Set exercise:
Rewrite the data below, changing every "icon" to "button" and keeping everything else the same. Omit the pictures from your version.

Rows:
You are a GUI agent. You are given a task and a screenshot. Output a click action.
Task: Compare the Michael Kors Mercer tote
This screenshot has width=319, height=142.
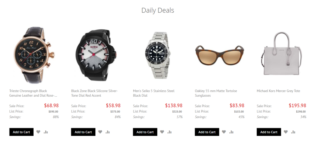click(293, 132)
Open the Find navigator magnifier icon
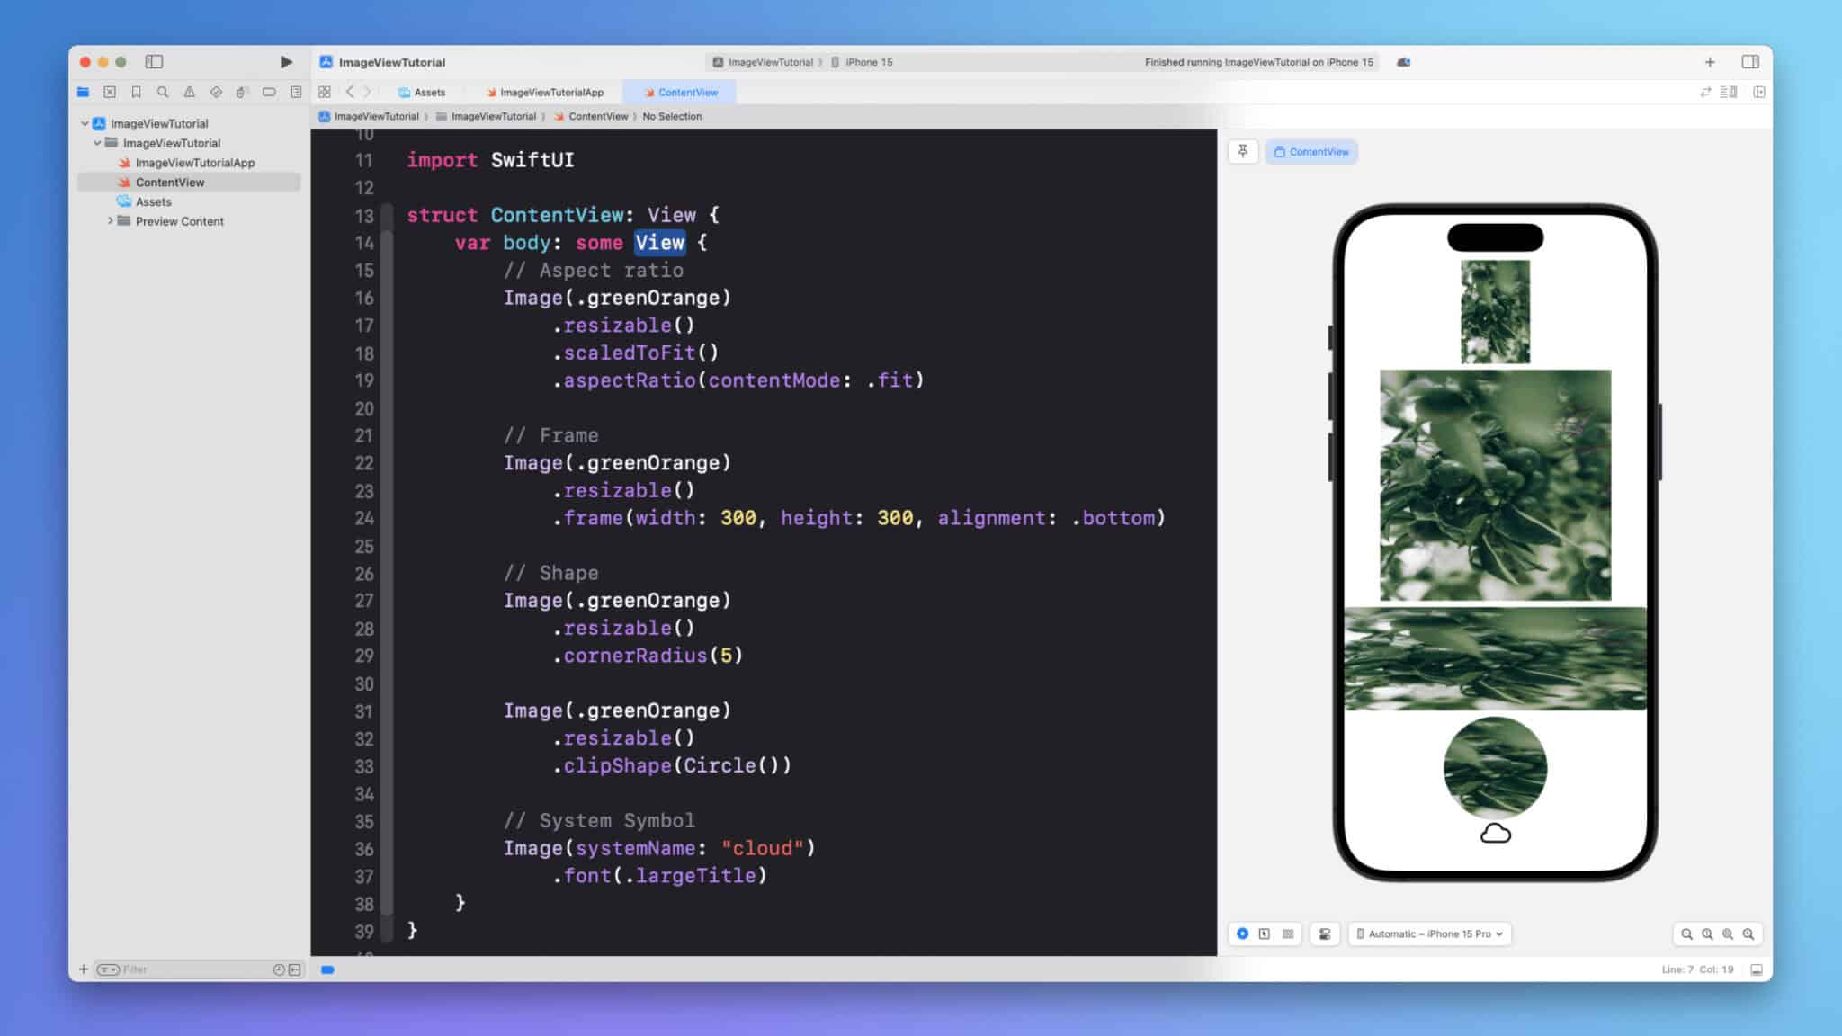 pos(163,92)
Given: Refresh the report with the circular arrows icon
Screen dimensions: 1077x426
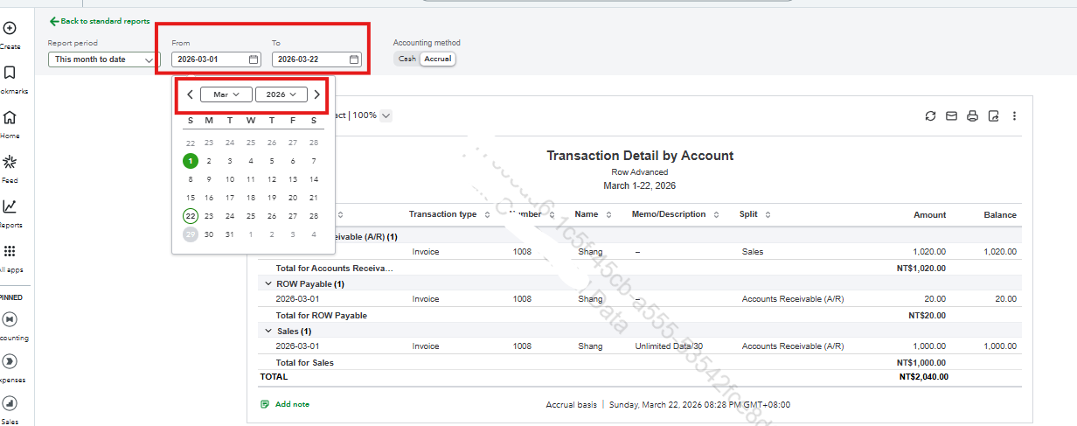Looking at the screenshot, I should (x=930, y=116).
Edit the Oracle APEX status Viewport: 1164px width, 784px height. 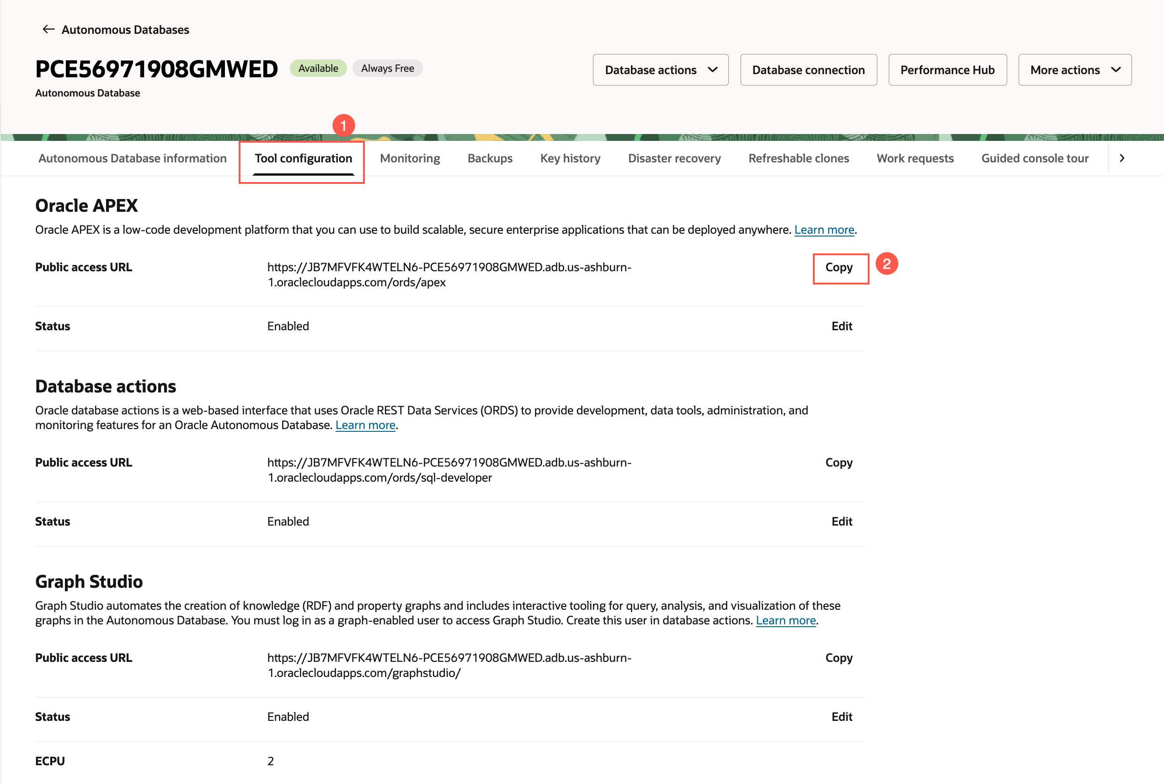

Result:
You are a GUI agent. You are given a task and a screenshot. Output a click action.
Task: Compare the Michael Kors Mercer tote
This screenshot has width=319, height=142.
click(293, 132)
Open the Find navigator magnifier button
 pos(163,92)
Given: Refresh the report with the circular arrows button
Screen dimensions: 1077x426
Looking at the screenshot, I should (x=930, y=116).
Edit the Oracle APEX status Viewport: 1164px width, 784px height. 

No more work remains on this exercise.